# Duro Tires And Wear



## emaggio (Apr 9, 2006)

Can anyone suggest why one trailer tire, the right front on my 21RS, should wear outside and inside at a very quick rate while all the other 3 tires on the trailer still look practically new. I replaced the worn tire with the new spare the other day, and the worn tire looks really thrashed, center as well as outside and inside treads. Wish I knew how to post a photo for visual. I've attempted to maintain max pressure (50 psi) on all tires, and wondering if an improperly tightened lug nut, or maybe an axle problem could be the culprit. The trailer is a 2006 with low mileage overall.

emaggio


----------



## Airboss (Jul 14, 2007)

emaggio said:


> Can anyone suggest why one trailer tire, the right front on my 21RS, should wear outside and inside at a very quick rate while all the other 3 tires on the trailer still look practically new. I replaced the worn tire with the new spare the other day, and the worn tire looks really thrashed, center as well as outside and inside treads. Wish I knew how to post a photo for visual. I've attempted to maintain max pressure (50 psi) on all tires, and wondering if an improperly tightened lug nut, or maybe an axle problem could be the culprit. The trailer is a 2006 with low mileage overall.
> 
> emaggio


Yup. Three words - Made In China!


----------



## Sluggo54 (Jun 15, 2005)

Check that wheel to make sure it isn't seriously bent. That can cause a puzzling wear pattern all across the tread, but in different places around the circumference of the tire.

Sluggo


----------



## MJRey (Jan 21, 2005)

emaggio said:


> Can anyone suggest why one trailer tire, the right front on my 21RS, should wear outside and inside at a very quick rate while all the other 3 tires on the trailer still look practically new.
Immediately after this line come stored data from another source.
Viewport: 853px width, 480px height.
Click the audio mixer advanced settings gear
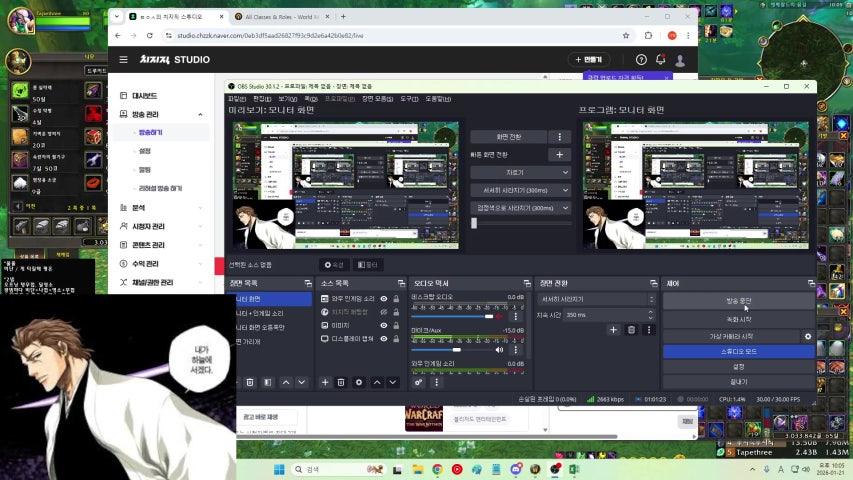click(418, 382)
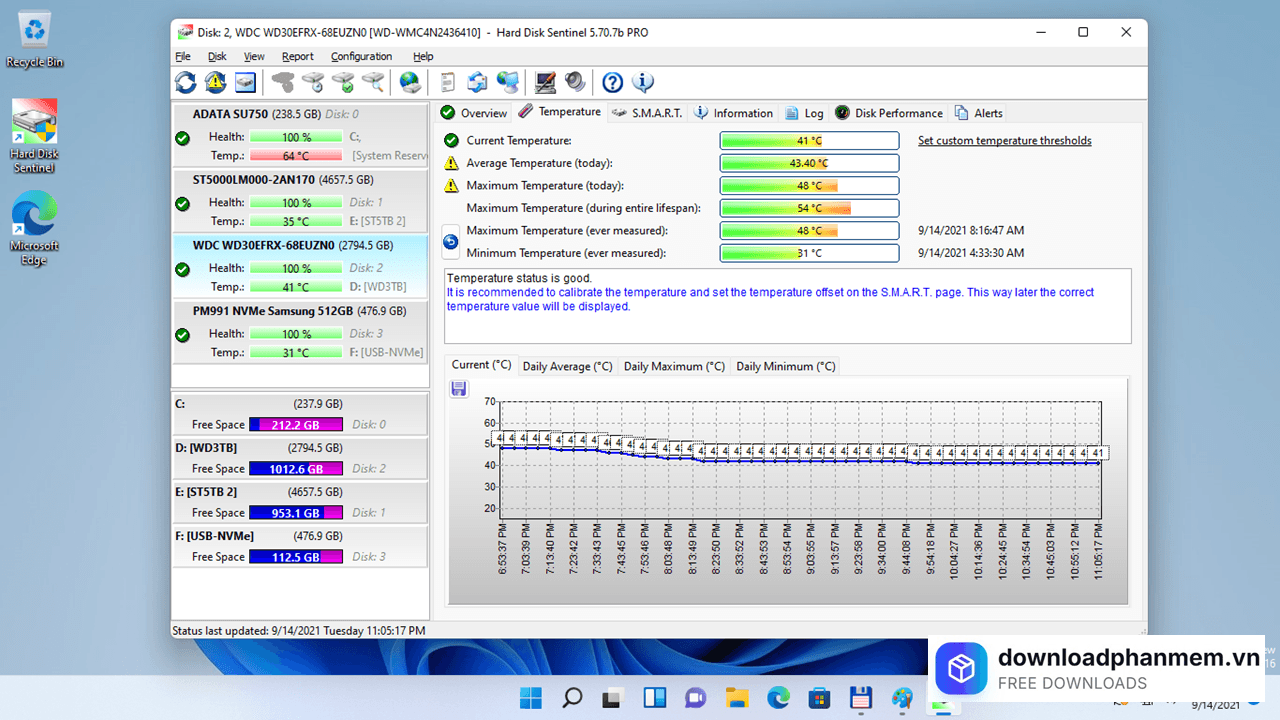This screenshot has height=720, width=1280.
Task: Open the monitor preferences toolbar icon
Action: (543, 82)
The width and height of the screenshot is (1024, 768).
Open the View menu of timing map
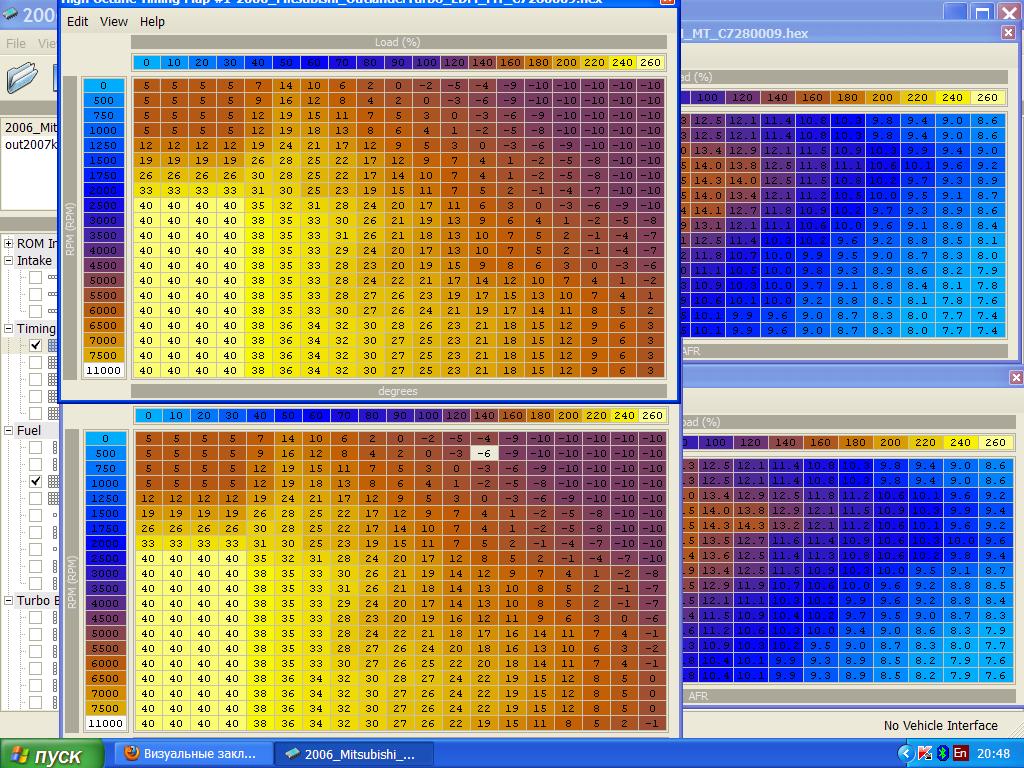[x=114, y=21]
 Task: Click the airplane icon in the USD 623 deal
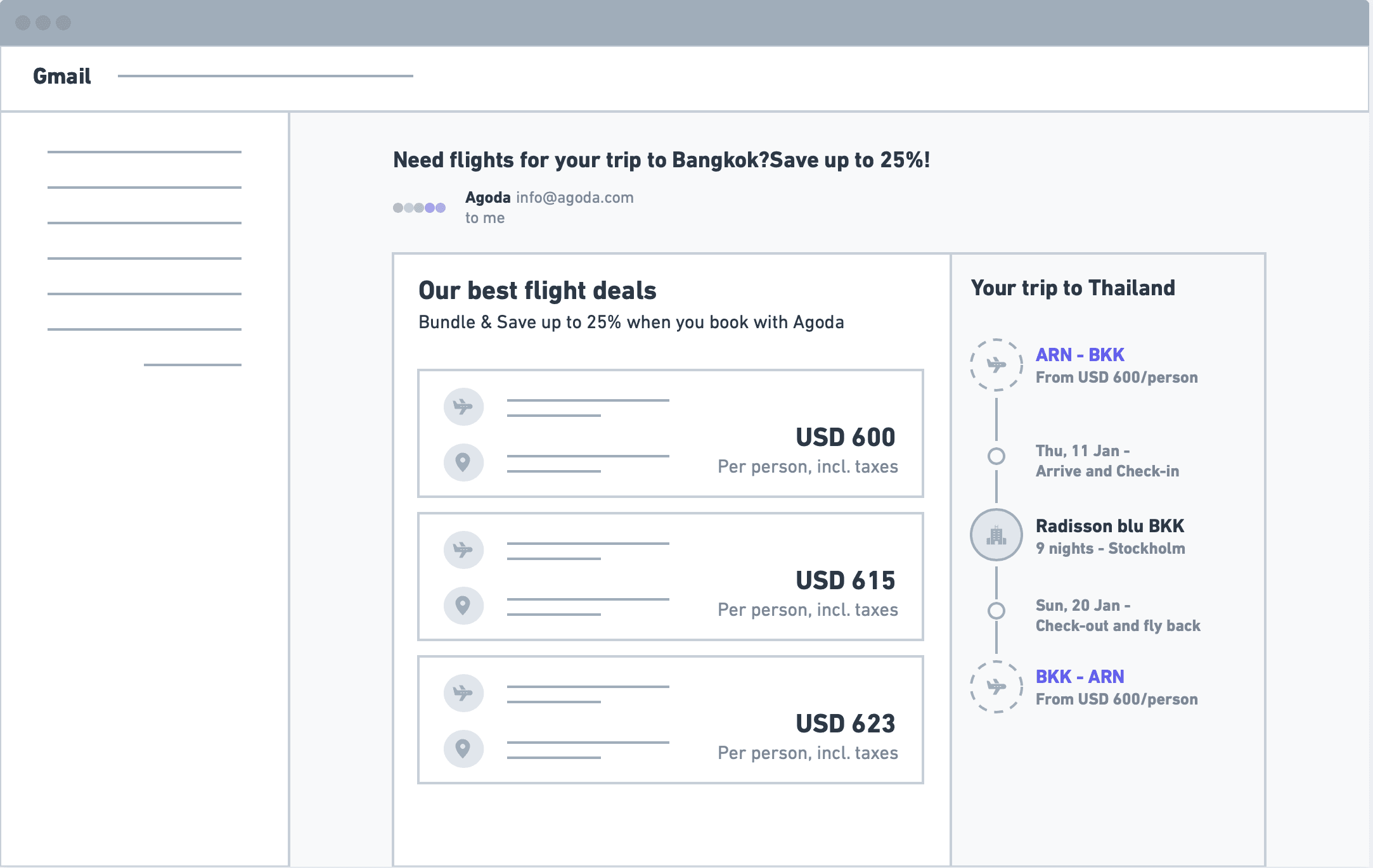(463, 693)
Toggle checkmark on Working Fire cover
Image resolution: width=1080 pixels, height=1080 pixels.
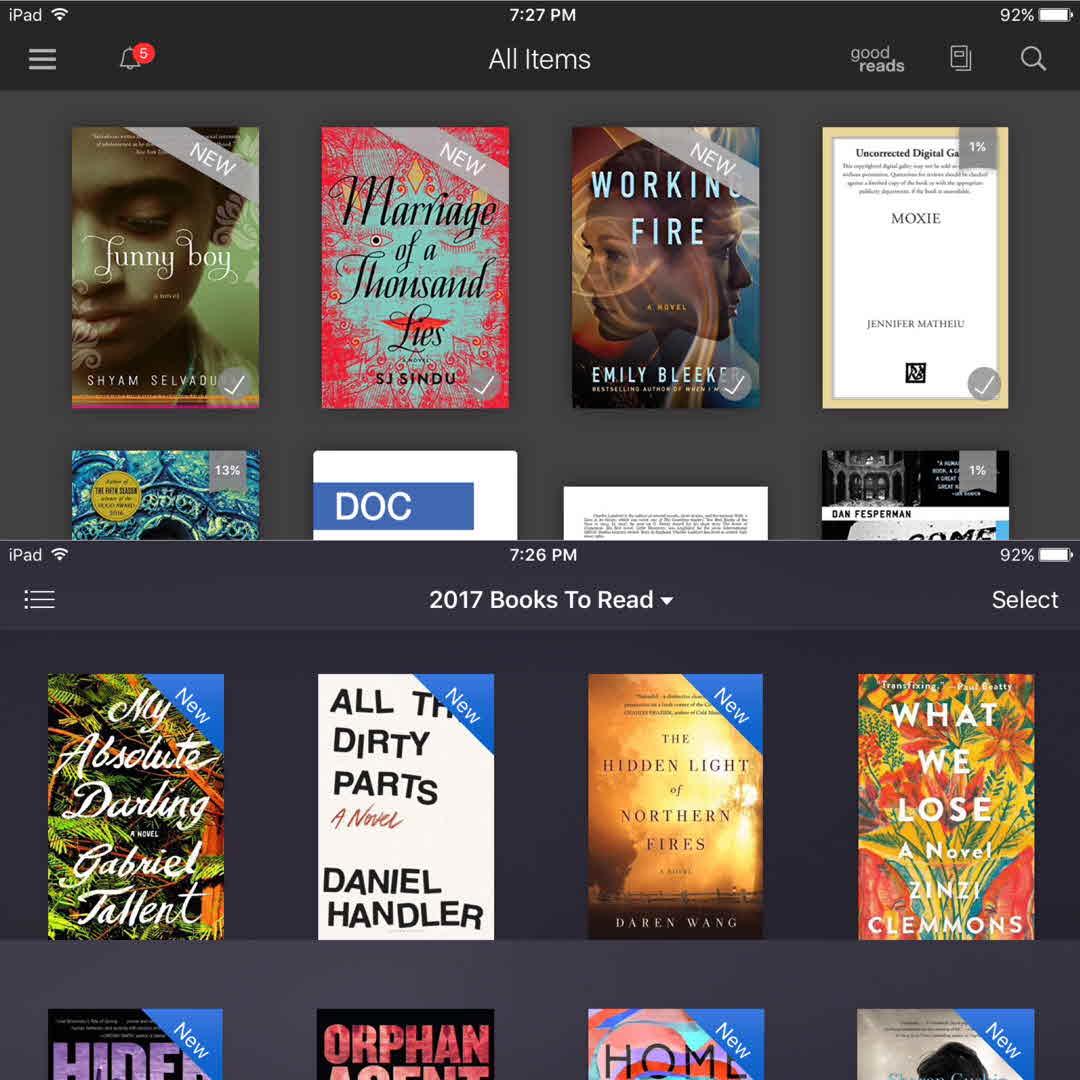pos(734,384)
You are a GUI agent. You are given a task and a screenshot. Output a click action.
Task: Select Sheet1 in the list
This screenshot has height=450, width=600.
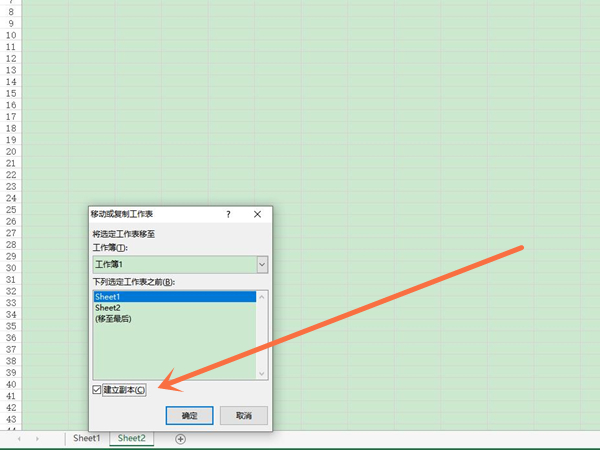pos(175,297)
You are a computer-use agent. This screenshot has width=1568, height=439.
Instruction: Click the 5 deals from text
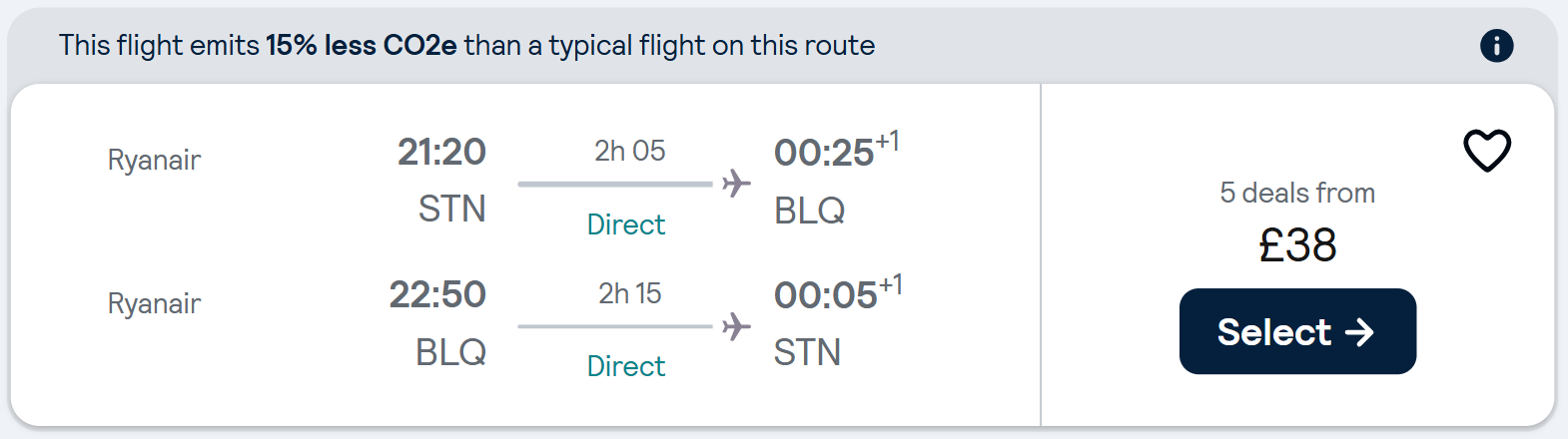pyautogui.click(x=1297, y=193)
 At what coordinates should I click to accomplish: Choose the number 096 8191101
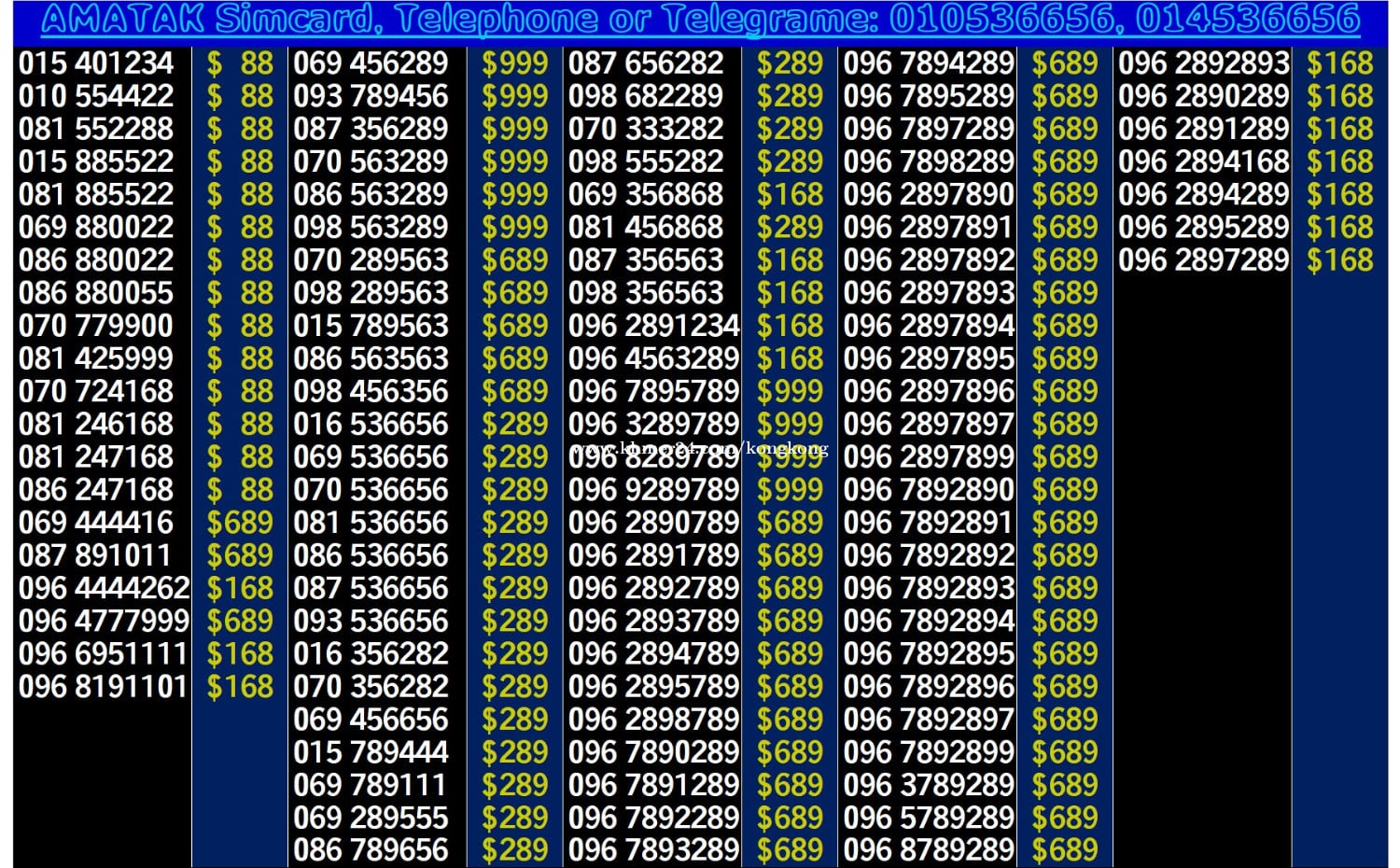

I replaced the worn tire with the new spare the other day, and the worn tire looks really thrashed, center as well as outside and inside treads. Wish I knew how to post a photo for visual. I've attempted to maintain max pressure (50 psi) on all tires, and wondering if an improperly tightened lug nut, or maybe an axle problem could be the culprit. The trailer is a 2006 with low mileage overall.
> 
> emaggio


A friend of mine had a similar problem with one tire on his trailer. He finally found that the rim was slightly bent and the tire/wheel combination was very out of balance. I guess the bouncing from the balance problem caused the unusual wear on both the inside and outside of the tire. He replaced the rim and tire had them balanced and it's been fine since.


----------